Sorry if this is off-topic.  FYI, I have an Intel iMac6,1 24 inch, Late 2006, with 32bit EFI on which I recently installed OS X 10.10.1.  The process is quite straightforward, and essentially involves two things:

1.  Adding the board-id of the iMac6,1 to /System/Library/CoreServices/PlatformSupport.plist .  The board-id for an Mac computer can be found by typing the following command in Terminal:
    /usr/sbin/ioreg -l -d 3| egrep 'board-id|compatible'
2.  Replace the existing file boot.efi (back up the original first of course) with a modified boot.efi in each of the two following directories:
/System/Library/CoreServices
/usr/standalone/i386

You will need to download the OS X Yosemite Install disc from the AppStore.  There is a good instructional PDF available at the link below to create a bootable USB.
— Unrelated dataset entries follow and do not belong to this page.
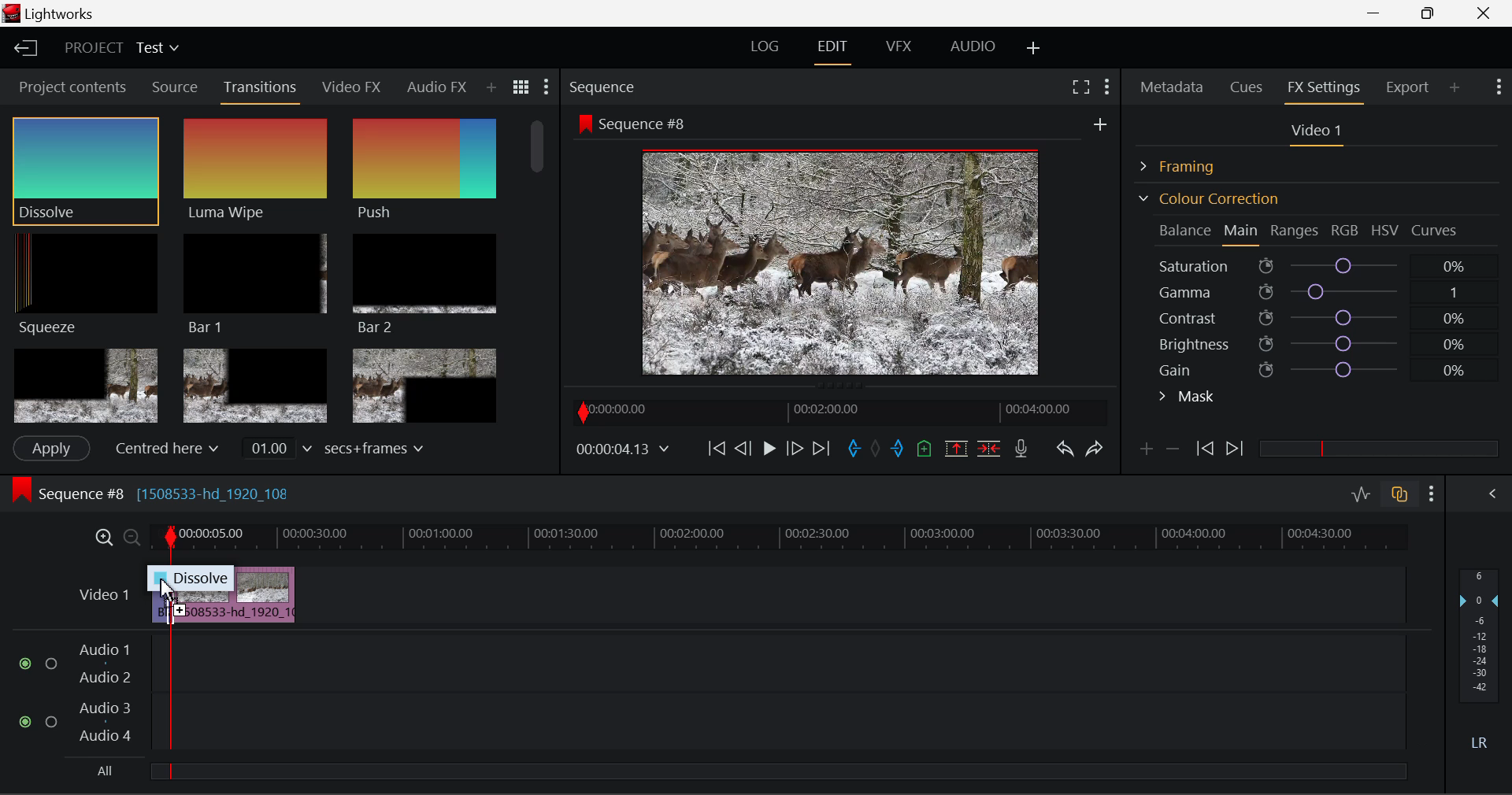 The height and width of the screenshot is (795, 1512). I want to click on LOG Layout, so click(764, 46).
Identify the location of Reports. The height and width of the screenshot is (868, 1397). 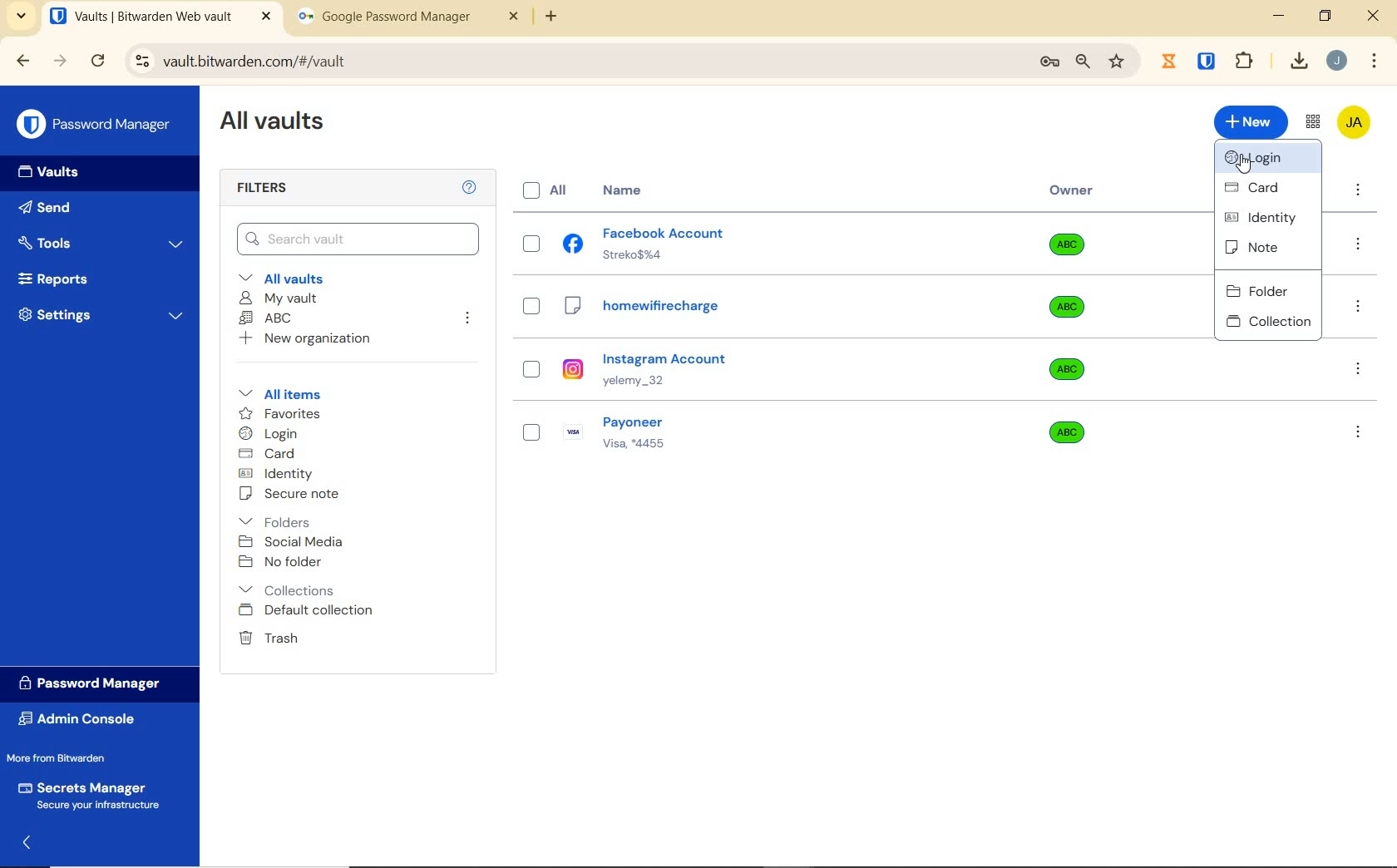
(73, 275).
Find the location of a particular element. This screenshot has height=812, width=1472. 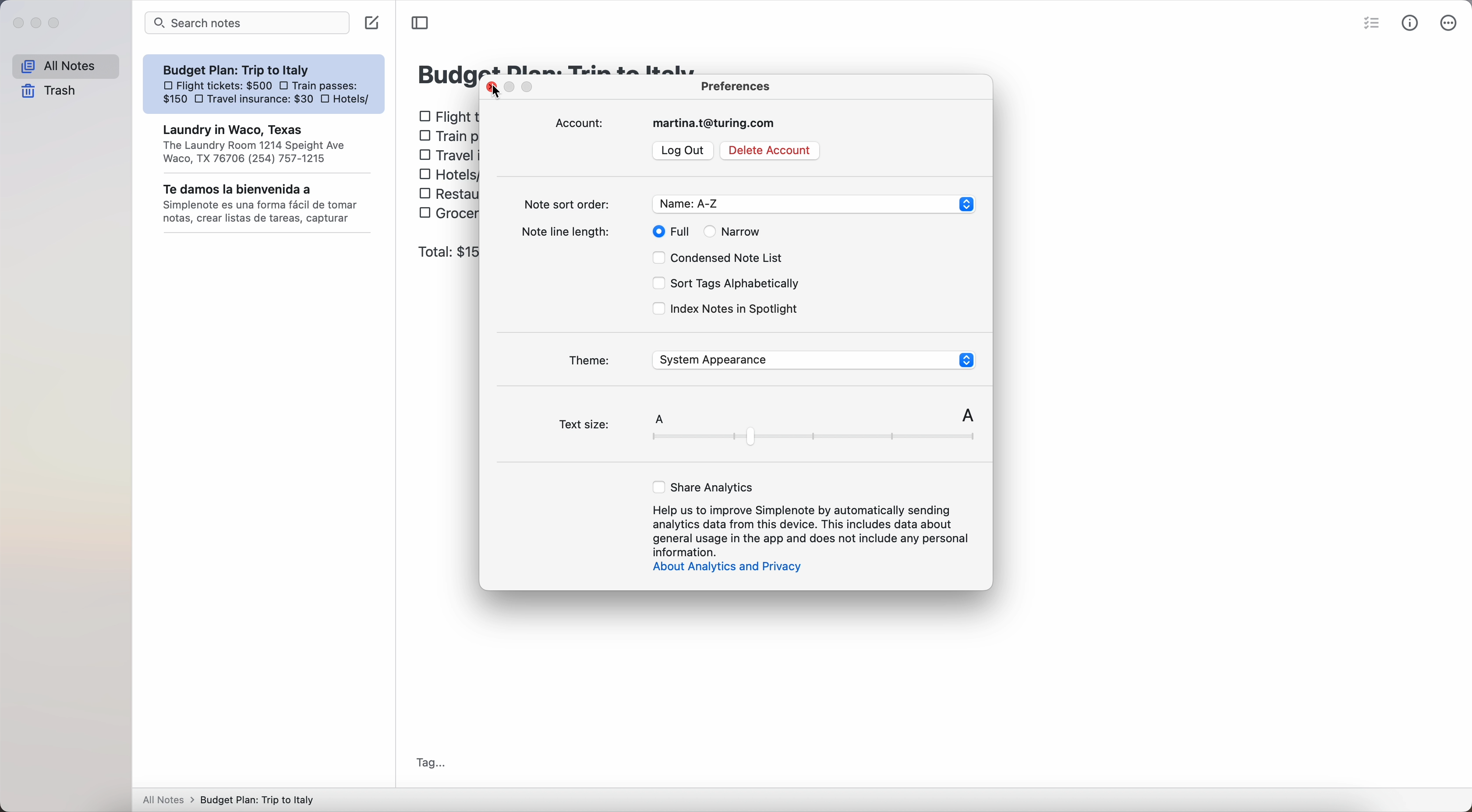

full is located at coordinates (673, 231).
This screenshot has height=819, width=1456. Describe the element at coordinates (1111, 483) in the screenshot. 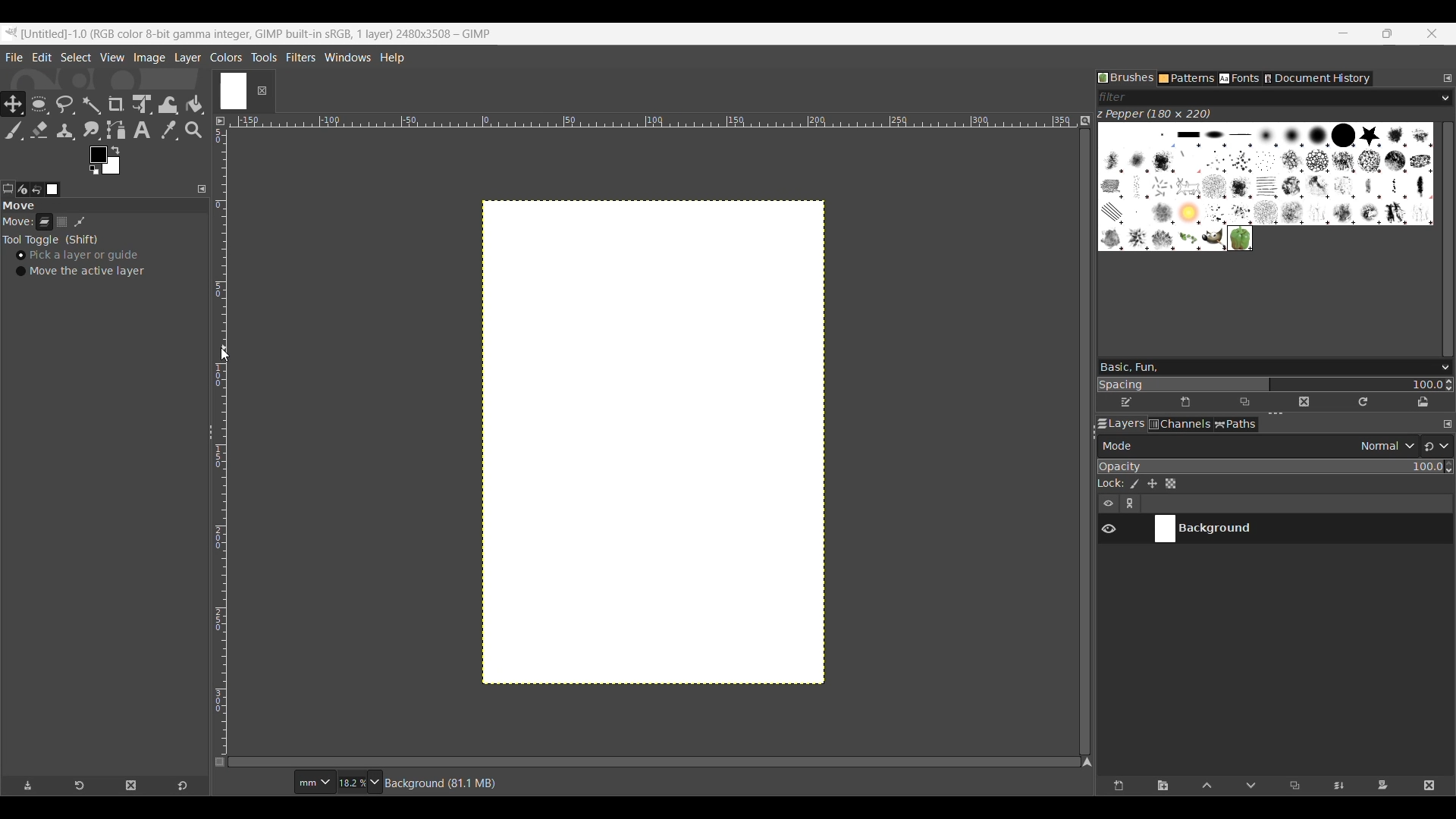

I see `Indicates lock settings` at that location.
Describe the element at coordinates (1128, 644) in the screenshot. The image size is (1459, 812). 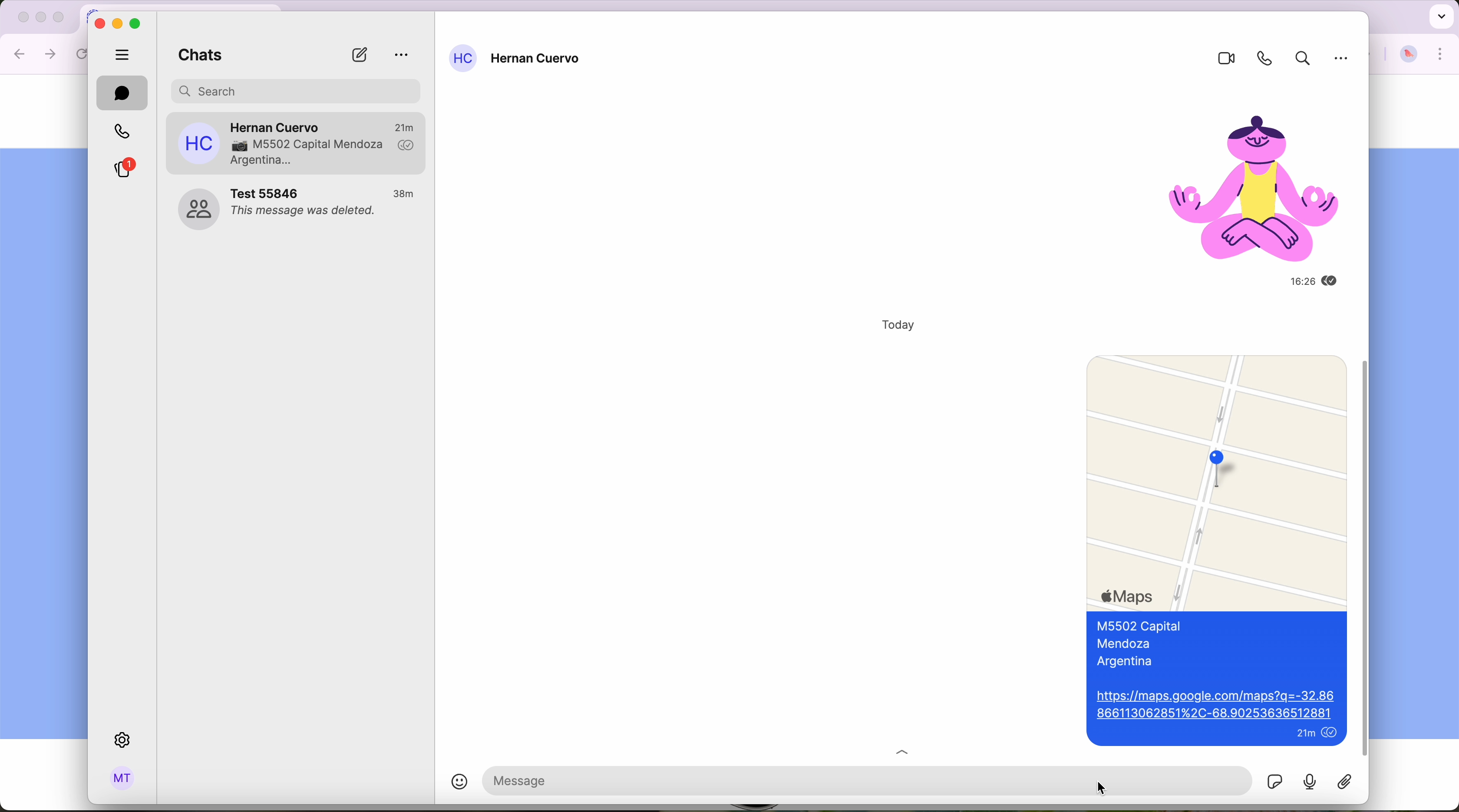
I see `Mendoza` at that location.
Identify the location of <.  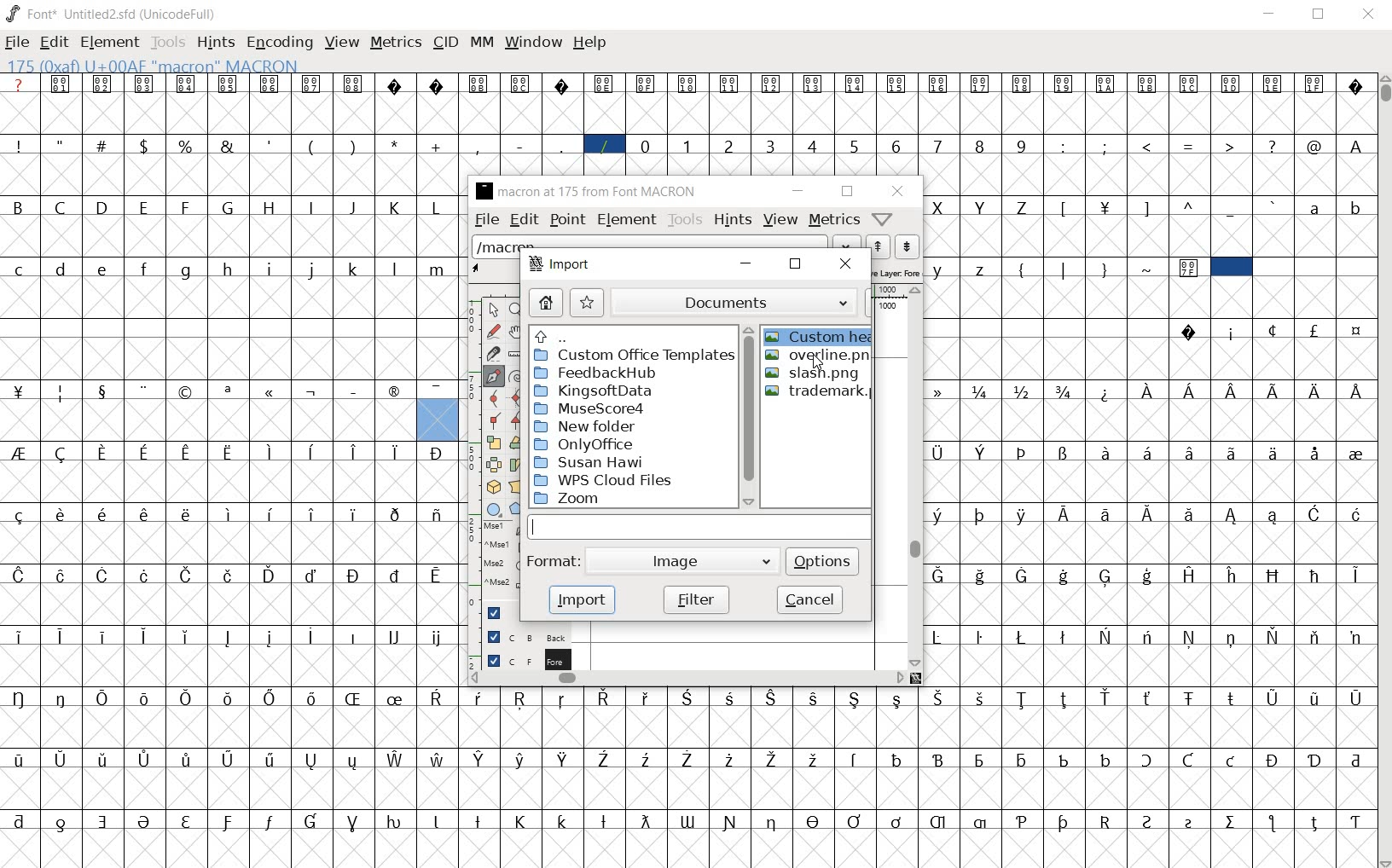
(1149, 146).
http://forums.macrumors.com/attachment.php?attachmentid=510797&d=1414894257

OS X 10.10 and subsequently 10.10.1 work well enough on the iMac6,1 with the notable lack of support for the nVidia 7600 GT graphics cards which shipped with my iMac6,1.  The 7600 GT (and presumably also the 7300 GT) WILL work with Yosemite;  to summarize, it's not optimum, but I can live with it (rather than throwing the machine out).  

Here's how this was described by someone else--note this refers to the MacPro rather than the iMac, but you'll get the idea:

"Yosemite does not include 64-bit kernel extension device drivers for the original NVIDIA GeForce 7300 GT, ATI Radeon X1900 XT, and NVIDIA Quadro FX 4500 PCIe graphics cards that shipped with these Mac Pros, nor the ATI Radeon X1300 that shipped with the Xserve (Late 2006), so they do not work properly in Yosemite. These graphics cards display issues such as a very sluggish GUI with no QE/CI support, no framebuffer support (for DVD Player, Geekbench and other programs), graphics artifacts, mouse tearing, inability to change resolutions, bad refresh rates, and other system instabilities. If you need normal graphics support in Yosemite, you will need a newer PCIe graphics card, with popular options being the Apple ATI Radeon HD 5770 Graphics Upgrade Kit for Mac Pro, SAPPHIRE HD 7950 3GB GDDR5 MAC Edition, or many different options of stock and Mac-"flashed" PC cards."

I doubt it is possible to swap out the existing 7600 GT video card in the iMac6,1 for another that is supported by Yosemite.  If anyone knows differently, please let me know.


----------



## palleroy0 (Feb 7, 2015)

I have a Mac Mini 2,1 running FreeBSD 10.1 i386.  I could not get an amd64 distribution to work.


----------